Friday, May 31, 2013

Poetry, Footnotes, Fiction & Outright Lies

Poetry at its very core is language.  That is the craft side of the equation.  As far as content goes, however, poetry is fiction, or at least has some fictional elements.  Poetry can relate true events well enough, but in figurative language (metaphor, simile, etc.) comes hyperbole and exaggeration, and therefore, fiction.  So if poetry is fiction, and for the purposes of what I want to discuss here it is, then some further discussion is needed regarding my decision to use footnotes in my new book, Hobble Creek Almanac.

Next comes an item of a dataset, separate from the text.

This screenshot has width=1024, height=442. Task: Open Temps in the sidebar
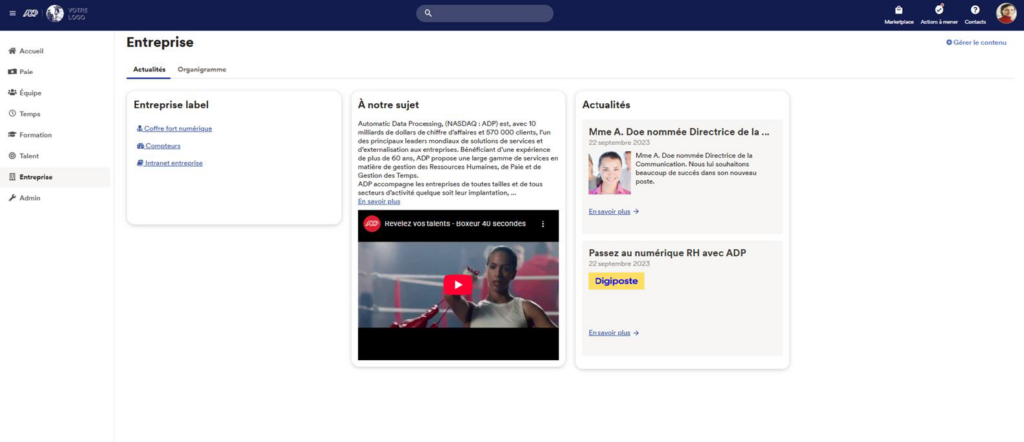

Footnotes are usually reserved for documents which use source work and are trying to establish a quality of verisimilitude, factual reliability, and credence.  As such, poetry usually relies upon the epigraph to provide source and lineage for the content or ideas within the poem.  And while some poets have begun to use a notes page to provide further explanation and clarification for their poems, few indeed, have been meticulous as T.S. Eliot was with his notes for "The Wasteland," and even then, his footnotes were authentic.  My purpose is to follow in the path of writers  of prose fiction who have employed fictitious footnotes and quotes to help round out the fullness of their stories.  We see examples of this in epistolary novels and more recently, Tim O'Brien's In the Lake of the Woods, where he does a phenomenal job at blurring the line between fact and fiction, indeed causing the reader to  question such distinctions. 

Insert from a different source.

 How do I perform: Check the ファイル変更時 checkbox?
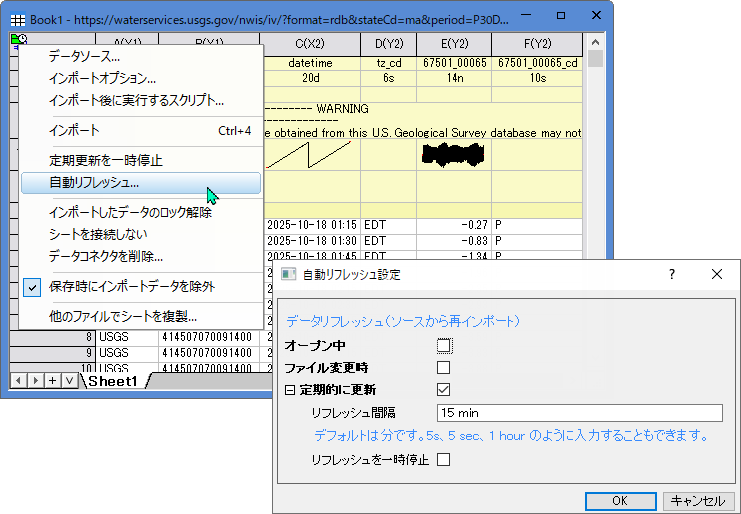(444, 368)
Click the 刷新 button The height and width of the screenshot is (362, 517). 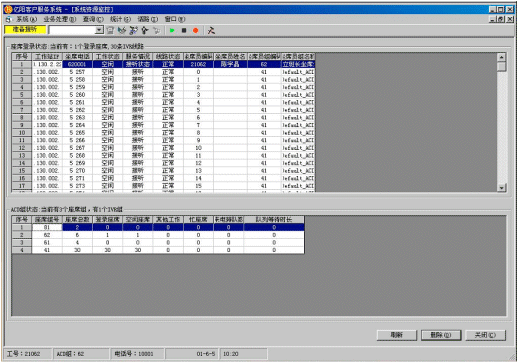click(397, 335)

In my book, I use footnotes, quotes, and epigraphs in much the same way.  First and foremost is my need to tell real stories, events which really happened.  I felt I owed it to the reader to provide the basis for my poems, or at the very least, the appearance for a basis.  There is a certain confidence in citation, especially when discussing events from 150 years ago.  Do I expect my readers to look up those citations?  Perhaps, but they will be disappointed if they look all of them up because not all of my footnotes are real.  So why have false footnotes in a manuscript?  Why worry about such things in a book of poetry?  Well, continuity for one.  I like the idea of consistency, and if footnotes serve to bolster the confidence the reader has in what they are reading, then they will, in the case of persona poems, help to make that persona appear all the more real.  As with any such things, there is a delineation between the poems where I am supposedly presenting history and persona, and the section of the book where I want people to hear my narrator's voice. The absence of footnotes in that section highlights the difference.

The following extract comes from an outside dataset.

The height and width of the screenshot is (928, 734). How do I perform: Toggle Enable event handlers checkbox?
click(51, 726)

Quotes are another means, especially in poetry, where the poet attempts to provide a provenance to the reader, saying in essence, "Here is where this poem comes from."  Quotes used as epigraphs are an admission of influence.  Some poets love them and some poets hate them.  I love them, and possibly other poets hate them for the same reason I am unable to comprehend notes pages at the end of a manuscript:  If I can't figure something out from the reading of the poem that was essential, then why wasn't it better communicated in the poem? Accordingly, I have quoted people and poems legitimately, and I have made up some entirely.  Again, it is a matter of creating as complete a picture I want to create for the reader.  This is part of the art of my book, to present a unified image for the reader and not worry whether every word is accurate or historically absolute.  After all, I am creating fiction.  What does it really matter that I have cited books which do not exist, or created quotes where none existed before, or even created people altogether in order to "quote" them?  In the end, the book works as art or it does not.  How I got there should be of paramount concern to me, but not all that important to the reader.